Die Frage nimmt einen in der Diskussion zumeist vernachlässigten Aspekt auf. Wenn viele Länder sich die Berufsbildung in Deutschland anschauen, um von ihm zu lernen, so besitzt der Blick über die Grenzen auch umgekehrt das Potenzial, die Weiterentwicklung der Berufsausbildung in Deutschland anzuregen. Ich will vier Beispiele nennen, die für Deutschland interessant sein könnten:

  • Regulierung der Berufsausbildung aus einem Guss: Am Beispiel der Schweiz sowie den Niederlanden ist erkennbar, wie der Gesamtbereich der Berufsausbildung in einem Rahmengesetz erfasst und reguliert werden kann. In beiden Ländern wird zudem deutlich, dass eine zentrale Verantwortung für die strategische Ausrichtung der Berufsausbildung durchaus harmoniert mit einer ausgeprägten dezentralen Umsetzung auf der operativen Ebene.
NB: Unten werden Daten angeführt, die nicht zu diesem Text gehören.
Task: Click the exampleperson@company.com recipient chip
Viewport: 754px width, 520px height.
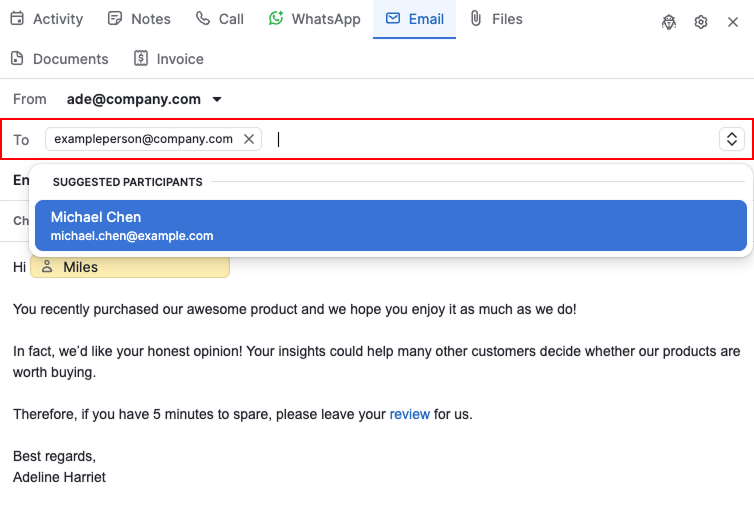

  • Verzahnung dualer und schulischer Ausbildungsformen: Länder wie Österreich, Dänemark oder den Niederlanden zeigen, wie schulische und duale Ausbildungsformen als unterschiedliche, aber gleichwertige Systeme dazu beitragen, dass insgesamt ein ausreichendes, differenziertes Ausbildungsangebot zur Verfügung steht.
  • Ausbildungsabschlüsse auf unterschiedlichen Niveaus: Wie die Beispiele in einigen Ländern zeigen, sind gestufte Ausbildungsabschlüsse weit verbreitet. Die Niederlande kennt ein elaboriertes System mit vier Niveaustufen, die modular strukturiert sind und aus einem System aufbauender Teilqualifikationen bestehen. Dänemark und Norwegen haben ein aufbauendes System aus Grund- und Spezialphasen eingeführt, die nach Ende einer Phase ebenfalls die Zertifizierung der erreichten Teilqualifikationen vorsehen. 
  • Verantwortliche Beteiligung der Lernorte in der Prüfungsgestaltung: Am Beispiel der Schweiz wird deutlich, dass die Verantwortlichkeit für eine Prüfungsgestaltung auch durch ein Zusammenwirken von zentralen und dezentralen Gremien ausgeprägt werden kann. Dort sind alle Lernorte direkt an der Prüfungsgestaltung beteiligt, wobei übergeordneten Gremien auf nationaler, kantonaler oder auch Branchenebene für eine Vergleichbarkeit der Standards sorgen.